[Provided entries — start]

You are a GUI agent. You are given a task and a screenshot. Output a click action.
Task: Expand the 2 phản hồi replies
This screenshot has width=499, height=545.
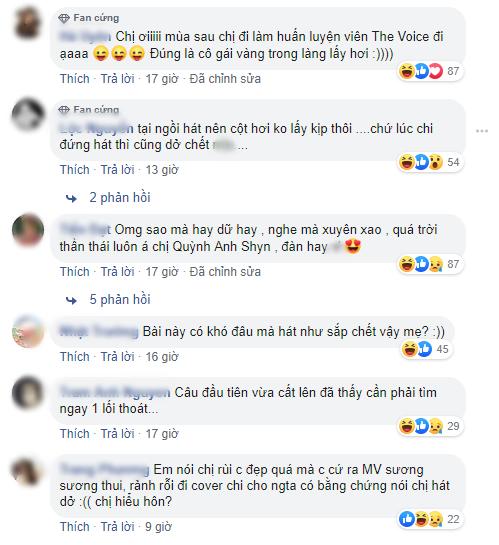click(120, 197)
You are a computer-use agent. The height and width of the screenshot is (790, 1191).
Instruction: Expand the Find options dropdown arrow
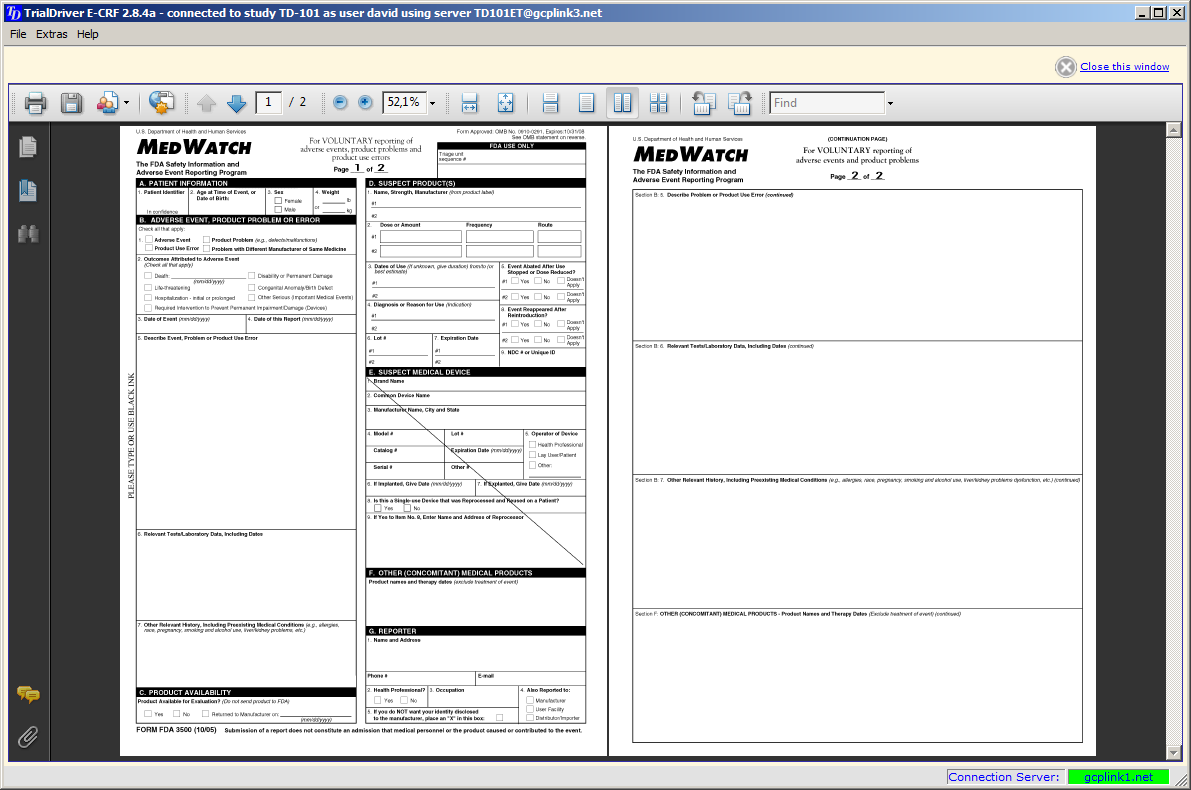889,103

[Provided entries — finish]
[Provided entries — start]

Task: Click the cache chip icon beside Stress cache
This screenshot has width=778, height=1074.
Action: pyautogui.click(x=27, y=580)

[Provided entries — finish]

## What you will do:
From the records, work out how many lines include "agent" and respond with the number only.

## Exercise answer:
2